*Liste des tâches*.
1: Transcrivez le passage de l'article sur Kevin Bazinet compris entre « Le monde de » et « pas brûler d'étapes. », inclusivement.
2: Reprenez l'article sur Kevin Bazinet à la suite de sa dernière phrase et poursuivez-le.

*Texte cité*.

************

Quand on regarde Kevin Bazinet, beau jeune homme à la voix aérienne et au talent de musicien indéniable, on se dit que les fées se sont sûrement penchées sur son berceau. Et que ça continue, puisque le gagnant de la troisième édition de La voix sort ces jours-ci un disque aux accents soul-pop, entouré d'une équipe de feu - Marc Dupré à la direction artistique, Tino Izzo à la réalisation, les Productions J à la machine promotionnelle. Même Céline Dion a collaboré à l'écriture d'une chanson, intitulée Come to Me!

Même s'il est conscient de sa chance - «Ça n'a pas de sens!», lance-t-il en souriant -, le chemin pour y arriver n'a pas été aussi facile qu'il en a l'air. En 2009, alors qu'il avait 18 ans et que sa carrière semblait lancée avec un premier album remarqué, il a craqué sous la pression. L'anxiété aura été sa compagne au cours des années suivantes, jusqu'à ce retour fulgurant à La voix l'hiver dernier.Bref, Kevin Bazinet est bien plus que la nouvelle idole des jeunes filles. Il revient de loin et a pris tous les moyens pour que ça ne se reproduise plus. «Je sais maintenant que je ne suis pas obligé de dire oui à tout, que je dois prendre le temps de cerner ce qui est bon pour moi, ce qui me rendra heureux. J'ai pris trop de choses sur mes épaules et c'est pour ça que ma première carrière n'a pas fonctionné. J'ai juste explosé. Je n'ai pas envie de me rendre là.»

Le monde de la musique est une immense industrie avec de gros enjeux financiers, et il constate avec le recul qu'il n'en avait pas conscience. Fort de cette expérience, il estime avoir gagné en maturité et sait maintenant qu'il ne doit pas brûler d'étapes. 

«Je connais mes limites et je vais y aller une marche à la fois. Oui, mon rêve est d'aller à l'international, mais je ne suis pas comme mon frère Bobby [Bazzini], toujours parti d'un bord et de l'autre. Pour moi, c'est plus dur, je ne suis pas fait comme ça. Je dois être plus prudent.»

Pas question non plus d'être un produit de plus sur le marché. Kevin Bazinet a beau dégager une certaine fragilité, il n'a pas l'intention de se laisser imposer un style ou une image. «Marc était là justement pour s'assurer que je puisse m'exprimer, parce que des fois, c'est difficile de mettre son pied à terre. Il avait confiance en moi, et je l'en remercie.»

Le réalisateur Tino Izzo, qui a travaillé avec de nombreux artistes pop au Québec, a bien compris son style, ajoute-t-il. Et au final, oui, Talk to Me est exactement le disque qu'il voulait. «Les gens trouvent que l'album s'est fait rapidement après La voix, mais ce sont des chansons que j'avais écrites au cours des trois, quatre dernières années et que j'ai eu le temps de travailler. Tino, lui il a clenché, par exemple!»

************

*Données fournies*.

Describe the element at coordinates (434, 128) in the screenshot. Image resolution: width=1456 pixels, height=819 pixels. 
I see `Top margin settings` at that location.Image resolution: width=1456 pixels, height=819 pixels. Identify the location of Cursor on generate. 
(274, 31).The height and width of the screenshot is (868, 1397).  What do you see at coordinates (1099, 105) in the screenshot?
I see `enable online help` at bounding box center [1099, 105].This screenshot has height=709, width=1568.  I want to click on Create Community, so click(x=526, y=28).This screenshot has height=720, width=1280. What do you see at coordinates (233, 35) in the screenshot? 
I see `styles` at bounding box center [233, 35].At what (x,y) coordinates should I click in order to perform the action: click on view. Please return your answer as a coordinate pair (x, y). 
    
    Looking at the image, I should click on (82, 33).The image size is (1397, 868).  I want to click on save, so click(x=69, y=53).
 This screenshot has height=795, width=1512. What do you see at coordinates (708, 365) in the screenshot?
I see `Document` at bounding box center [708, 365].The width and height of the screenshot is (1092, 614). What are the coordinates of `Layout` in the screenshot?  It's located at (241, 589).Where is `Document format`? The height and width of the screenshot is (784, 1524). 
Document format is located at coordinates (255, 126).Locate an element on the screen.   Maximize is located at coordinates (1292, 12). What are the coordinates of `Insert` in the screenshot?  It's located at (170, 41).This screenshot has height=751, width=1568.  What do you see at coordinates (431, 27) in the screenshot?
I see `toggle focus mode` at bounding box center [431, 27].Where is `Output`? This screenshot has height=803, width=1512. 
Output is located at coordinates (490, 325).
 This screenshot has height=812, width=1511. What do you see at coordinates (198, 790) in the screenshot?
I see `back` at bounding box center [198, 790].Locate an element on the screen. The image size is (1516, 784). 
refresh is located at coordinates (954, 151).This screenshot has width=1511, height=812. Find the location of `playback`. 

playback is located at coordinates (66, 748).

************

*Résultats de l'exercice*.
1:
Le monde de la musique est une immense industrie avec de gros enjeux financiers, et il constate avec le recul qu'il n'en avait pas conscience. Fort de cette expérience, il estime avoir gagné en maturité et sait maintenant qu'il ne doit pas brûler d'étapes.

2:
Allier soul et pop

Ceux qui l'écouteront reconnaîtront le garçon sentimental, humain et profond qu'ils ont découvert à la télé, dit-il. «Ce disque me ressemble complètement. Le côté gospel m'intéresse depuis longtemps, et ce n'est pas quelque chose de si radiophonique. Je voulais intégrer ça, tout en gardant le côté pop.»

On pourrait d'ailleurs le comparer à Sam Smith ou Adele dans ce désir de combiner la soul et la pop. «Oui, c'est vrai. Mais ce qui m'a nourri, quand j'étais adolescent, c'est aussi Gavin DeGraw, James Morrison, Jesse McCartney. Et encore plus jeune, mon père écoutait Billy Ray Cirrus, Elvis Presley, Marvin Gaye... La chanson I Got a Woman de Ray Charles, je l'ai dans la tête au moins une fois par semaine! Ces chansons inspirent toutes encore mon style musical.»

Avec ces références, c'est tout naturellement qu'il s'est tourné vers l'anglais pour écrire - seulement trois des 14 chansons du disque sont en français. Même si certains l'ont réussi - Offenbach, Ben l'oncle Soul, note-t-il -, lui n'a pas trouvé encore comment faire sonner ces tonalités dans sa langue maternelle.

«Je ne chante pas de la même manière dans les deux langues. Les accents toniques ne sont pas les mêmes, c'est comme une habitude que j'ai prise avec l'anglais. Chanter de la soul en français, ce serait comme réapprendre à chanter. Comme si je passais à l'italien demain matin.»

Mais comment pense-t-il se démarquer dans cet océan de pop-rock anglophone? 

«La meilleure façon est de ne pas essayer de se démarquer. Si j'avais trop réfléchi, je n'aurais pas fait ce qui vient du plus profond de mon coeur. J'arrive avec ce que je suis, et je me dis que ce doit être assez unique.»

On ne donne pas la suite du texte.